[Set problem 1]:
Decide whether each statement agrees with the passage on Virginia's health care bills. Answer yes or no and quote the deciding words: (a) The House passed House Bill 10 on a 72-26 vote. (b) Delegate Betsy Carr voted for HB 10. (c) HB 10 is sponsored by Delegate Manoli Loupassi.

[Passage]:

On a 72-26 vote, the House has passed a similar proposal, House Bill 10, called the Virginia Health Care Freedom Act. It would protect an individual’s right to refuse to participate in a health care plan. The bill also says that Virginians can’t be fined for declining to get health coverage.

HB 10, which is sponsored by Delegate Robert G. Marshall, R-Manassas, is now in the Senate Committee on Commerce and Labor.

Both HB 10 and SB 417 are aimed at the health care plan advocated by President Barack Obama and Democrats in Congress. As part of an overhaul of the nation’s health care system, they want to require Americans to get health insurance. Advocates of this approach say it would cut health care costs.

The Richmond Tea Party and other politically conservative groups oppose government involvement in health care. They have held rallies supporting bills like HB 10 and SB 417. At a rally at the Virginia Capitol in January, speakers said it would be unconstitutional for the federal government to enforce health care regulations.

State Delegate Betsy Carr, D-Richmond, disagrees with the Tea Party’s views.

“House Bill 10 is an effort to frustrate the national health care reform,” Carr said.

She voted against HB 10 and SB 417 because she wants the federal government involved. “I think that is something that we crucially need,” Carr said.

Delegate Manoli Loupassi, R-Richmond, voted for HB 10 and SB 417. He said he wants to make sure individuals’ rights are protected.

“I do not believe that the government can tell me to buy and eat a Big Mac,” Loupassi said. He thinks the federal government would assume too much power if health insurance were mandated.

“I do not believe that the government can make me buy private insurance,” Loupassi said.

[Available data]:

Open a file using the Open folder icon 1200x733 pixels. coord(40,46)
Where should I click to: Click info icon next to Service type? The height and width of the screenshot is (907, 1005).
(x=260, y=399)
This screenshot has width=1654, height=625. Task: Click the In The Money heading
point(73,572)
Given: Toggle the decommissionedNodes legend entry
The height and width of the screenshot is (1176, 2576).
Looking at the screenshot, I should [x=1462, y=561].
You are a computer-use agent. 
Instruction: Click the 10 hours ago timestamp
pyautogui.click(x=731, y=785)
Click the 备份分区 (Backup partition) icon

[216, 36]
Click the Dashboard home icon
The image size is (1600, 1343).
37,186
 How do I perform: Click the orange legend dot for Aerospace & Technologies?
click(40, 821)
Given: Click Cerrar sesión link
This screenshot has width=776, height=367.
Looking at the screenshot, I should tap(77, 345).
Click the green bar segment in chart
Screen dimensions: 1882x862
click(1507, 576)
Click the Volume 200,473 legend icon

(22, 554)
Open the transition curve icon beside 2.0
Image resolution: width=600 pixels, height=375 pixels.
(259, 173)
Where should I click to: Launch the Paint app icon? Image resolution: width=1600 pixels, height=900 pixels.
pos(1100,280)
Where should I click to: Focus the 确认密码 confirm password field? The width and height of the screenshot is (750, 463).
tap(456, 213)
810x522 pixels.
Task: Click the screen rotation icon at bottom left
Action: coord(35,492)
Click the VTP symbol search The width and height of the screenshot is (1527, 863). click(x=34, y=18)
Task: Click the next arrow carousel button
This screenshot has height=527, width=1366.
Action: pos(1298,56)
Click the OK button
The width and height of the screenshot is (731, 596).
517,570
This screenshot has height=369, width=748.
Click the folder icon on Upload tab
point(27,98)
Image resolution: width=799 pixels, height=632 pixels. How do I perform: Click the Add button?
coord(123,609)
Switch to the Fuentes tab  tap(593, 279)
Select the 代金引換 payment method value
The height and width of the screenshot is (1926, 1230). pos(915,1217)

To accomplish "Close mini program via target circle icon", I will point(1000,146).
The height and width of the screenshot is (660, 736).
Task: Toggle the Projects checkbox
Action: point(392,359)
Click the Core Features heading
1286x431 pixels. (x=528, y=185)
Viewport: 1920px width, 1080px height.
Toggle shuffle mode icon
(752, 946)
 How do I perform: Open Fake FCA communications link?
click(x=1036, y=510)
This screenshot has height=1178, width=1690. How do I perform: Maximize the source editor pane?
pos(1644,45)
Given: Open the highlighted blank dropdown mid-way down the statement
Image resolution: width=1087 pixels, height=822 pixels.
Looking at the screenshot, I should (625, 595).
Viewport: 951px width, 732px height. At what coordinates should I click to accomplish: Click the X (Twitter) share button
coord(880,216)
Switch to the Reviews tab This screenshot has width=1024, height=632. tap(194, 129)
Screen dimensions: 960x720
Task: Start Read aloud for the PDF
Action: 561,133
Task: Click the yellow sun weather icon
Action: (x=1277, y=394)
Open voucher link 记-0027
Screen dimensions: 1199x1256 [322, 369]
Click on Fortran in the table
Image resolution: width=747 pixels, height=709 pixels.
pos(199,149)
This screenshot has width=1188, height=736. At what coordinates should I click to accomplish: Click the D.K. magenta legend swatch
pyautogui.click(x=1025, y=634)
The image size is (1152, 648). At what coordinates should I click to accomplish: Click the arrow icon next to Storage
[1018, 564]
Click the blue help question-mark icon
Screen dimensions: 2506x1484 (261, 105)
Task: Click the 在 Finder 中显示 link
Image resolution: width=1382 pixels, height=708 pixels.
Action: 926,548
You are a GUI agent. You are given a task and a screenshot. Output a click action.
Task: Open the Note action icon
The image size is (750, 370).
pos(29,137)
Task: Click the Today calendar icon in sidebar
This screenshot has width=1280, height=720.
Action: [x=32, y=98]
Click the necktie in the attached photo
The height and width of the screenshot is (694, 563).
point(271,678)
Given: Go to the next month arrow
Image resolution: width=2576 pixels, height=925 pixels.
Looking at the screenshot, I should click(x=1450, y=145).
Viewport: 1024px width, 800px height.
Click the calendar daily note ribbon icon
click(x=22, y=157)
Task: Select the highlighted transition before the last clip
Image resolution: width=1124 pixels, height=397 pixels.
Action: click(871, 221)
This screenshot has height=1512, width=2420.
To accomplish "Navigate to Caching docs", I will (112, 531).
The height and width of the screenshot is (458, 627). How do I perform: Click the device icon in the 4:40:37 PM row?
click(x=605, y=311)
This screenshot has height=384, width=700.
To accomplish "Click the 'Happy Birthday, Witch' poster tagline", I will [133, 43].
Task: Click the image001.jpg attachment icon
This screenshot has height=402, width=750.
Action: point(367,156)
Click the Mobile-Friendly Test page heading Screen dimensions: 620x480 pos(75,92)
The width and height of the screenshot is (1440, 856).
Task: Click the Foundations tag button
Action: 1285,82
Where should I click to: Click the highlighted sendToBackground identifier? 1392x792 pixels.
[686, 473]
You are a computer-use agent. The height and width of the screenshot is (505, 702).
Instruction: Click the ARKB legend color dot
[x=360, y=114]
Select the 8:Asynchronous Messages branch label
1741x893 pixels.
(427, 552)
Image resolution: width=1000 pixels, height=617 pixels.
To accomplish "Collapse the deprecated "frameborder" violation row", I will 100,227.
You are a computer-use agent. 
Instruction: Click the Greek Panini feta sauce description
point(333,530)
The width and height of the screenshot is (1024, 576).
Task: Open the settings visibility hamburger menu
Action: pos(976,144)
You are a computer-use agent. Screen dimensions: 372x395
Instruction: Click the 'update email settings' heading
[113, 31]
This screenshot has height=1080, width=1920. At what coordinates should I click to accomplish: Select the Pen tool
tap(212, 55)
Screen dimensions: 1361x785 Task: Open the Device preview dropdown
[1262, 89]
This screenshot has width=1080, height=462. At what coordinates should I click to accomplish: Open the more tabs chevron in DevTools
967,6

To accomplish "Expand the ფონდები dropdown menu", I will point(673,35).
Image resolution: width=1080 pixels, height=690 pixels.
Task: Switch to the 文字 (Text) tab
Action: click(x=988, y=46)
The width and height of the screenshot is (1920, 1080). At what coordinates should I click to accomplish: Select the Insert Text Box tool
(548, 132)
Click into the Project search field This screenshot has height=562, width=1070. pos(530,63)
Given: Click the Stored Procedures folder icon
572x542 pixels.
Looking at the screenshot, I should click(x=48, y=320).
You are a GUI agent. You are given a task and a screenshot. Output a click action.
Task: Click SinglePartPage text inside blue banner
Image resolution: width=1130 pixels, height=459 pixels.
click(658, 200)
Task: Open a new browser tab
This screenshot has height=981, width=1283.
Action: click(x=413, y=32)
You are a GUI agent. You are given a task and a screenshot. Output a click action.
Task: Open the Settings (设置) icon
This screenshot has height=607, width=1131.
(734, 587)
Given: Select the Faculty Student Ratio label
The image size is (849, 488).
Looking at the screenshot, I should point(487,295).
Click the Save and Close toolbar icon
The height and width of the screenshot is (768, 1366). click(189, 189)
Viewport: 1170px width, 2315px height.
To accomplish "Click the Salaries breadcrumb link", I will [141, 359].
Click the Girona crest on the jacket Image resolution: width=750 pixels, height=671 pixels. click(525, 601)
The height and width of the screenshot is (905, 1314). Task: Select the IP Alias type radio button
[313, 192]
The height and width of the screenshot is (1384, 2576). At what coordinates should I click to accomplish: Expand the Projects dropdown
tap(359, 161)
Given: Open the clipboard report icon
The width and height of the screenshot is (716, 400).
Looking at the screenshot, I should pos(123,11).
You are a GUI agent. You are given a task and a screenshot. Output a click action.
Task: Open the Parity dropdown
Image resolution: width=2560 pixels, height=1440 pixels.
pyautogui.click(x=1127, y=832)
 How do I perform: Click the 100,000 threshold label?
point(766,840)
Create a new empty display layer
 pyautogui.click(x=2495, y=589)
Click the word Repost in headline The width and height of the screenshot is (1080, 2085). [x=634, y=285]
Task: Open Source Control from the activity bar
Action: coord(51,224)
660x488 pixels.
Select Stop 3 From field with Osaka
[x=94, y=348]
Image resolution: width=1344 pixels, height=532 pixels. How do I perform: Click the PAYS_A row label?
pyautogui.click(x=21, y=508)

[Set problem 2]:
Please swap "legend" for "key" in the part of the records that opens with their first line and closes with the line containing "Click the VTP". Return only that part, with nothing else changed.

[Exercise result 1]:
(a) Yes: "On a 72-26 vote, the House has passed a similar proposal, House Bill 10"
(b) No: "She voted against HB 10 and SB 417"
(c) No: "HB 10, which is sponsored by Delegate Robert G. Marshall, R-Manassas"

[Exercise result 2]:
Open a file using the Open folder icon 1200x733 pixels. coord(40,46)
Where should I click to: Click info icon next to Service type? The height and width of the screenshot is (907, 1005).
(x=260, y=399)
This screenshot has width=1654, height=625. Task: Click the In The Money heading
point(73,572)
Given: Toggle the decommissionedNodes key entry
The height and width of the screenshot is (1176, 2576).
Looking at the screenshot, I should [x=1462, y=561].
You are a computer-use agent. 
Instruction: Click the 10 hours ago timestamp
pyautogui.click(x=731, y=785)
Click the 备份分区 (Backup partition) icon

[216, 36]
Click the Dashboard home icon
The image size is (1600, 1343).
37,186
 How do I perform: Click the orange key dot for Aerospace & Technologies?
click(40, 821)
Given: Click Cerrar sesión link
This screenshot has width=776, height=367.
Looking at the screenshot, I should tap(77, 345).
Click the green bar segment in chart
Screen dimensions: 1882x862
click(1507, 576)
Click the Volume 200,473 key icon

(22, 554)
Open the transition curve icon beside 2.0
Image resolution: width=600 pixels, height=375 pixels.
(259, 173)
Where should I click to: Launch the Paint app icon? Image resolution: width=1600 pixels, height=900 pixels.
pos(1100,280)
Where should I click to: Focus the 确认密码 confirm password field? The width and height of the screenshot is (750, 463).
tap(456, 213)
810x522 pixels.
Task: Click the screen rotation icon at bottom left
Action: coord(35,492)
Click the VTP symbol search The width and height of the screenshot is (1527, 863). click(x=34, y=18)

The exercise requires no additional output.